*Provided text*.
Gazan mother reunited with evacuated daughter after two years

Gazan mother reunited with evacuated daughter after two years

Lucy WilliamsonBBC Middle East correspondent, Jerusalem

BBC Mother stands (on right) looking up smiling towards her toddler daughter who she is holding. The mother is wearing a headscarf and the daughter red-and-white traditional embroidered dress and pink glasses.BBC

Sundus al-Kurd and her daughter Bisan had been separated for more than two years

At least eight children who were evacuated from Gaza as premature babies in the early weeks of the war, have returned from Egypt and been reunited with their relatives.

The hospital complex had earlier been occupied by Israeli forces, who said it was being used by Hamas.

Sundus al-Kurd, a mother waiting for her daughter's return on Monday, said that she was "torn between fear and joy", as she worried that she would not be accepted as a parent after more than two years apart.

Waiting at Nasser Hospital in Khan Younis and clutching a pink-embroidered dress for her daughter, Bisan, the mother described to the BBC how she had tried to take her newborn baby out of Shifa hospital after Israeli forces occupied it, but was told that Bisan could not be moved from her incubator.

It was almost a year, Sundus said, before she knew what had happened to her.

"I lived between despair and hope that my daughter might still be alive," she explained. "Months later, we heard in the news that premature infants had died in Shifa. I would look at the photos, trying to feel, as a mother, whether this could be my child or not."

After nearly a year, Sundus was told that her daughter was reported alive and well in an Egyptian field hospital, identified by the pink bracelet she had been given immediately after birth.

Sundus had already lost another child, her parents and her brother by the time Bisan was born, and said that the news her daughter was alive was "like a dream".

*Excerpted data*.
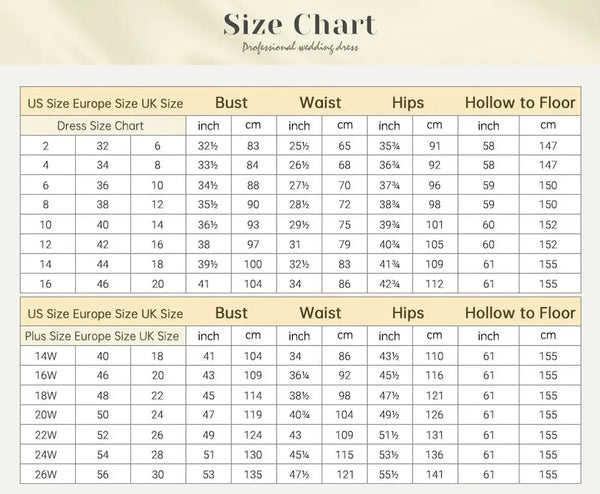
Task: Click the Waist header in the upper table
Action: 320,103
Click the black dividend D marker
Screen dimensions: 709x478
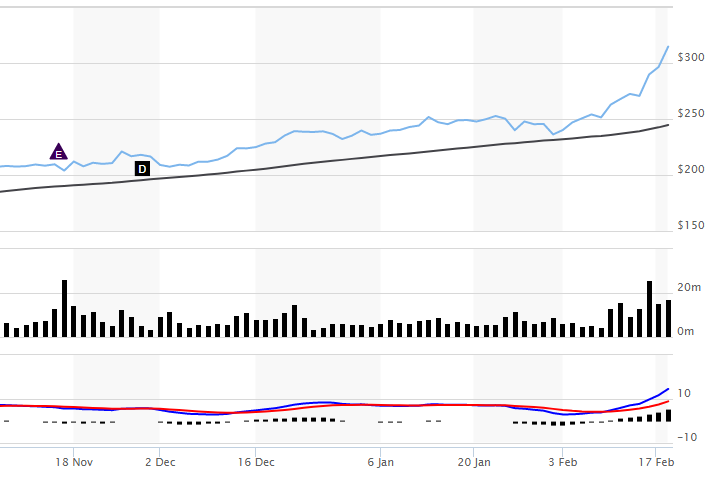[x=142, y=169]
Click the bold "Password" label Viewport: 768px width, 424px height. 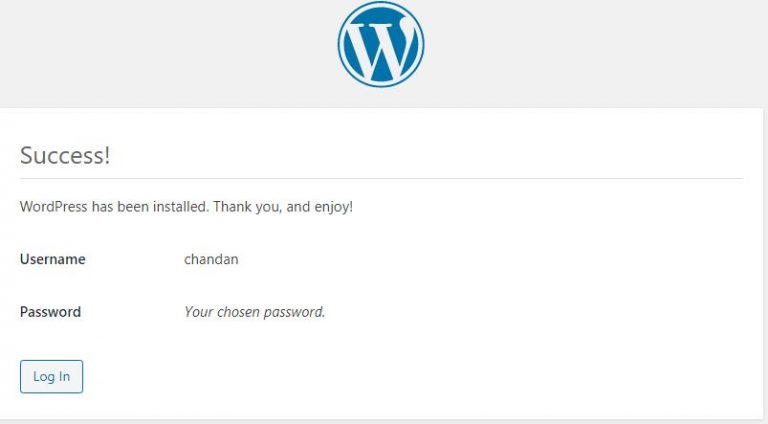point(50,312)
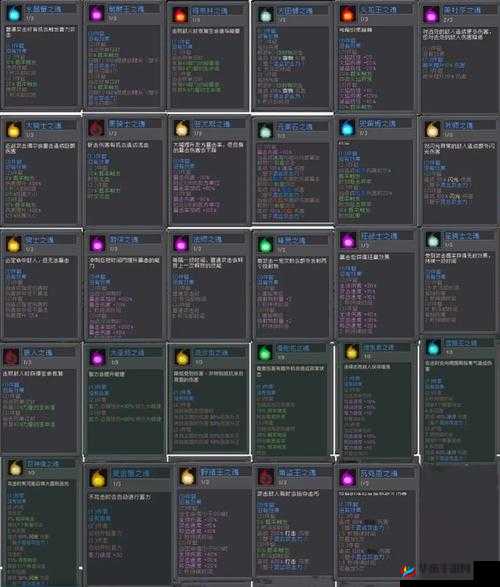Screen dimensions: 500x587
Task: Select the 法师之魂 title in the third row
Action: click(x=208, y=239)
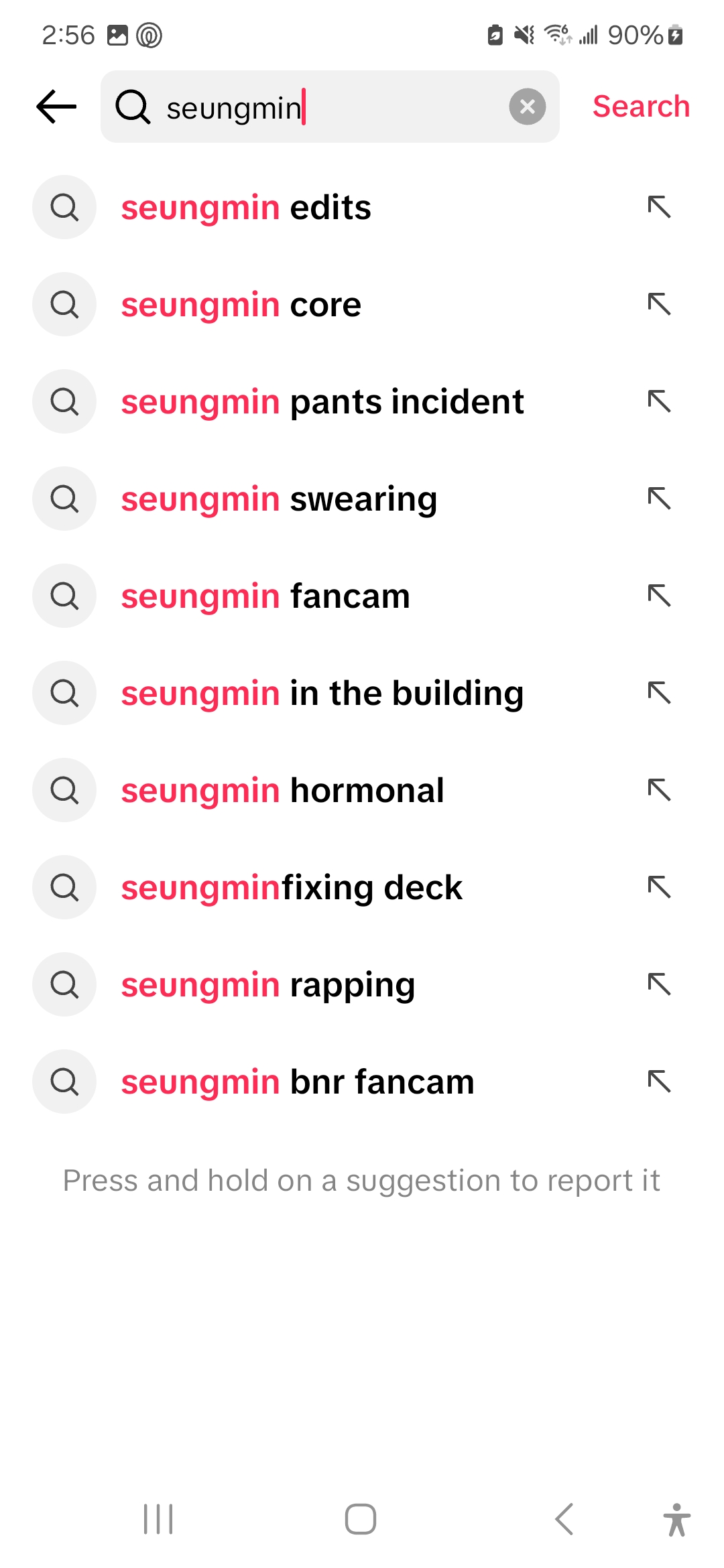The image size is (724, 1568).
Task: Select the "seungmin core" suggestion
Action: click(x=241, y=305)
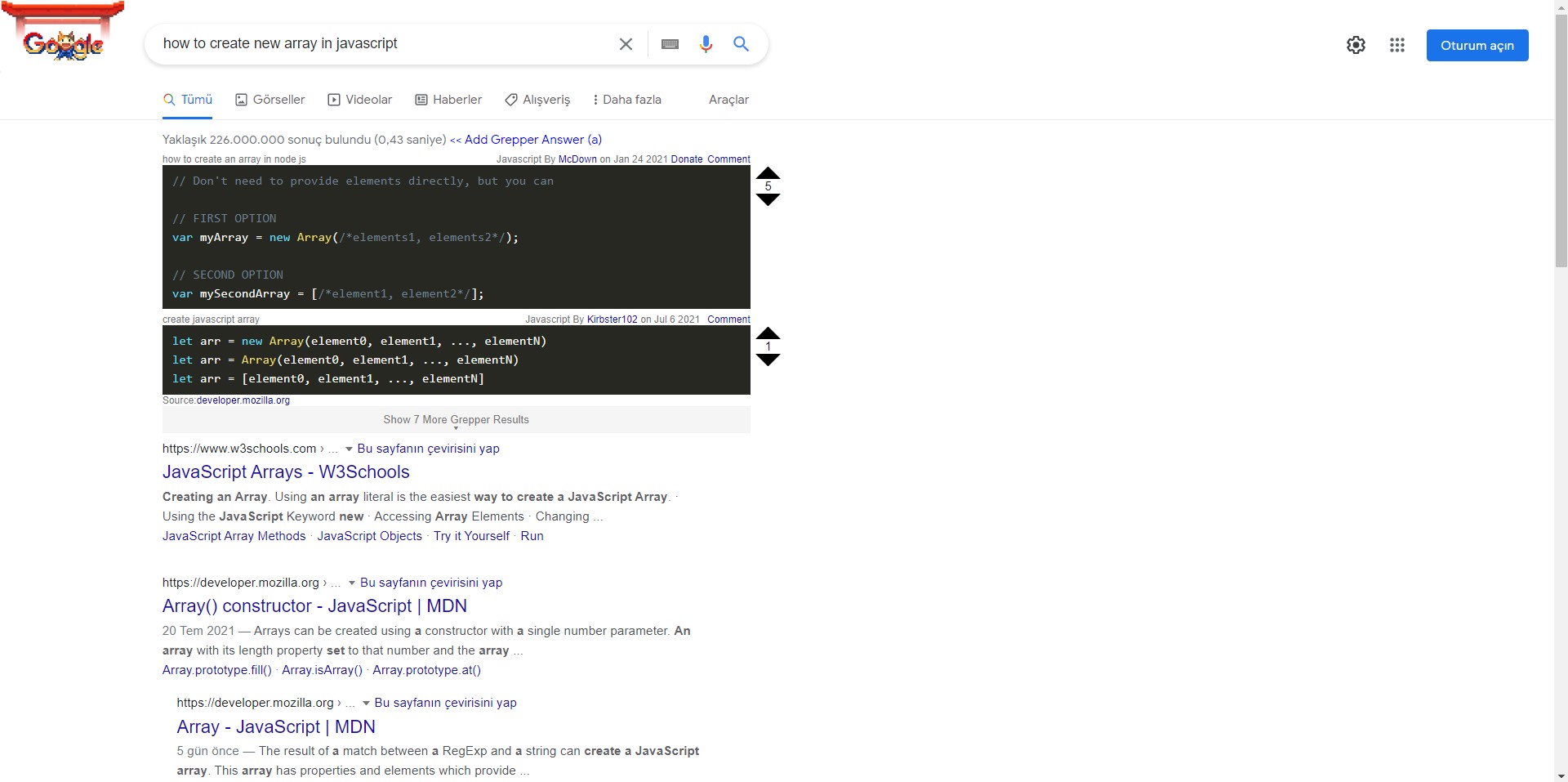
---
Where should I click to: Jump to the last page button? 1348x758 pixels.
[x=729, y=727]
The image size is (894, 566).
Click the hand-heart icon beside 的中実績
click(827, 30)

*Exercise set*.
**a)** Repeat everything in the article on the Gazan mother's reunion with her daughter from "Lucy WilliamsonBBC Middle" down to "with their relatives.".
**b)** According to the article on the Gazan mother's reunion with her daughter, what identified Bisan in the Egyptian field hospital?
**c)** Take the article on the Gazan mother's reunion with her daughter further, continuing after its last sentence.

*Responses per task*.
**a)**
Lucy WilliamsonBBC Middle East correspondent, Jerusalem

BBC Mother stands (on right) looking up smiling towards her toddler daughter who she is holding. The mother is wearing a headscarf and the daughter red-and-white traditional embroidered dress and pink glasses.BBC

Sundus al-Kurd and her daughter Bisan had been separated for more than two years

At least eight children who were evacuated from Gaza as premature babies in the early weeks of the war, have returned from Egypt and been reunited with their relatives.

**b)** The pink bracelet she had been given immediately after birth.

**c)**
WHO Woman wearing blue UN helmet and bullet-proof vest holds a tiny babyWHO

More than 30 newborns were evacuated from Gaza's Shifa hospital in November 2023

The return of these toddlers is a small triumph in the limited stream of benefits brought by the Gaza ceasefire imposed by US President Donald Trump. But six months on from that ceasefire agreement, Gaza's future is uncertain, stuck in a fractured limbo between war and peace.

The territory is still divided, with Israeli forces in temporary control of roughly half of Gaza, and Hamas reportedly deepening its grip – politically and practically – in the remaining area, where the vast majority of Gaza's population still lives amid landscapes of rubble.

Reconstruction and the withdrawal of Israeli forces is linked in the Trump plan to Hamas's disarmament, and there are few signs of progress on this critical stage of the deal.

Nickolay Mladenov, appointed as high representative to liaise with Gaza's administration under the Trump plan, said at the UN last week that the choice was for "renewed war or a new beginning" in Gaza.

But a Palestinian official close to Hamas told the BBC that he expected the group to reject the disarmament proposals it had received.

With Israel now fighting new wars in Lebanon and Iran, attention has drained away from Gaza, but the lessons it holds are more relevant than ever – about the challenges that follow Israel's conflicts, and the difficulties it has had in leveraging military might into sustainable peace.